The usage of solutions’ colligative properties in the molecular masses determination of different compounds is one of the easiest and simplest ways. Since solutions’ colligative properties are dependent on the solute’s number of molecules only in them, this method is particularly in use to determine complicated molecules’ molar masses, and the molar masses of polymers, macromolecules, and proteins.

A solution with a known concentration of a substance is processed in the solvent whose vapor pressure or freezing or boiling point is already known to you. The property which has to be measured is selected in a manner that its measurements happen to be easy and simple under given conditions plus they don’t change noticeably.

Now, consider the colligative properties one at a time and the calculation of molecular weight based on the following properties:

**1. Elevation of Boiling Point**

As per our knowledge, pure solvent’s boiling point increases when the solute of non-volatile nature is mixed into it. This boiling point elevation is proportionate to solute’s molal concentration in a solution.

It’s mathematically represented as:

**∆Tb = Kbm**

Where,

ΔTb = the elevation in boiling point

Kb = Constant of Boiling Point Elevation

m = Solution’s molal concentration

As we know that molality refers to the number of moles of solute per kilogram of a solvent.

So, now let’s take solute’s weight as w2, which is having molar mass M2 dissolved in solvent of w1 grams. Then, molality can be expressed as:

m = moles of solute / mass of solvent in Kg = w2/M2w1/1000

m=moles of solute / mass of solvent in Kg = w2/M2 / w1/1000

⇒**m=1000×w2 / w1×M2**

Now, the elevation of boiling point is expressed as:

∆Tb = Kb×1000×w2 / w1×M2

So, now if you rearrange above equation, we will get:

**⇒**M2 = Kb × 1000 × w2 / w1 × △Tb

**The equation above gives us the relation between colligative property and molecular weight which is boiling point elevation.**

**2. Depression of Freezing Point**

Another colligative property belonging to solutions is the freezing point depression which gives you the possible way for determination of molar masses of different substances, identical to boiling point elevation.

It’s known that freezing point depression is given in the form:

∆Tf = Kbm

Where,

ΔTf = freezing point depression

Kb = Constant of Freezing Point

m = solution’s molal concentration

From above explanation, now, it’s known that molality is expressed as:

M = 1000×w2 / w1×M2

Thus,

The depression in Freezing point is given as:

∆Tf = Kf×1000×w2 / w1×M2

Now if we rearrange the above equation, we get:

=>M2 = Kf×1000×w2 / w1×∆Tf

Hence, we can do the calculation of solute’s molar mass as per the above equation if we can do the measurements in calculating freezing point depression of solvent when the solute is added.

**3.Osmotic Pressure**

Osmotic Pressure is the pressure applied to just stop the flow of solvent molecules through a semi-permeable membrane from a dilute solution to a concentrated solution.

The osmotic pressure refers to the pressure exerted to exactly stop solvent molecules’ flow via a semi-permeable membrane.

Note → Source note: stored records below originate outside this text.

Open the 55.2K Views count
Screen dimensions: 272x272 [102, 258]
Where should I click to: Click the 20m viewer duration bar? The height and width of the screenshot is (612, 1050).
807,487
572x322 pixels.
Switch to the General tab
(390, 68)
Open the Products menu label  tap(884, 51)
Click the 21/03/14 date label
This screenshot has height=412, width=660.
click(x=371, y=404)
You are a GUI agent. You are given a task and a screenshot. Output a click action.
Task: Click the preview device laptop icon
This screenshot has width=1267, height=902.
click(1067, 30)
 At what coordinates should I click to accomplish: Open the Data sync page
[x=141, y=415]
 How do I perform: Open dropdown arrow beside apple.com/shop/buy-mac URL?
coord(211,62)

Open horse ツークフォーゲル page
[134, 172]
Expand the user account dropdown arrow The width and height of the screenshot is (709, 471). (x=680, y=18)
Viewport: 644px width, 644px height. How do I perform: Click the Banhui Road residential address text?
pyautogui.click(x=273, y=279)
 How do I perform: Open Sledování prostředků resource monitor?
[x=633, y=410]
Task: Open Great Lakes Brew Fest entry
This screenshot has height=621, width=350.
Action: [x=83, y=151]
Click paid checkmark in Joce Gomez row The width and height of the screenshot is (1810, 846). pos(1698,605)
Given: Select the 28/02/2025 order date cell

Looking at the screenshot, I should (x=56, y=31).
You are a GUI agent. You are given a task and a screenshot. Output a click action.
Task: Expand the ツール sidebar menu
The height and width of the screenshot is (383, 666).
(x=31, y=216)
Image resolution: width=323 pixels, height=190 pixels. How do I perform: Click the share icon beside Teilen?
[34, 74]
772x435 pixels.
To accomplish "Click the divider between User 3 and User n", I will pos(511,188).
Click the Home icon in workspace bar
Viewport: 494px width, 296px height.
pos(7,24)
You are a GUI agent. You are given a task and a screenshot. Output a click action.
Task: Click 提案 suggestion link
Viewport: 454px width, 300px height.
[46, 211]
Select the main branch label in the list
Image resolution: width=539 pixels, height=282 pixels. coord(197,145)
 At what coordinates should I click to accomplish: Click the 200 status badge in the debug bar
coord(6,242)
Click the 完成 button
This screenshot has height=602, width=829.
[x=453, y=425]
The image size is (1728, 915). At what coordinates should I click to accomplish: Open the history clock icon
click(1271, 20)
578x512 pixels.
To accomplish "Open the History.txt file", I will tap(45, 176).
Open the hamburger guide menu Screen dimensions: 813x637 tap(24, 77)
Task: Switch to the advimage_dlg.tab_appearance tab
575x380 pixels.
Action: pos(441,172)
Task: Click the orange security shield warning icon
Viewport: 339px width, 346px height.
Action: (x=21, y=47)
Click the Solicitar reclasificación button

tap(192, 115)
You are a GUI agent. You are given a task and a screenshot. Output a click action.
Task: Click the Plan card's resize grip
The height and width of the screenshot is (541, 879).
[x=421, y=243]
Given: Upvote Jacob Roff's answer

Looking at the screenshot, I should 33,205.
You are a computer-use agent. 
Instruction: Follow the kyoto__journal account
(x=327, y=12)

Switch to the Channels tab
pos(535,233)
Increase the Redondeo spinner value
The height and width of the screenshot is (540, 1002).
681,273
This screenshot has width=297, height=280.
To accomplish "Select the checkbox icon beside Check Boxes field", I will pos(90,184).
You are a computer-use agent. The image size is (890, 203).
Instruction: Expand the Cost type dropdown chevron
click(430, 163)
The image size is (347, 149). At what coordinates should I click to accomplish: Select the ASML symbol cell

It’s Mathematically represented as:

Π = CRT

Where,

π = osmotic pressure

C = solution’s Molar concentration

R = Universal gas constant

T = Temperature

So, solutions’ molar concentration contains w2 gms of solute which has M2 molar mass and the net volume of solution is V litres, and can be represented as:

C = w2/M2 / V = W2 / V×M2

So, you can write the osmotic pressure now as:

Π = w2RT / M2V

When you rearrange the above-mentioned equation, we get the result,

**M2 = w2RT / πV**

In this way, we can calculate the molecular weight of a substance with the use of the solution’s colligative properties.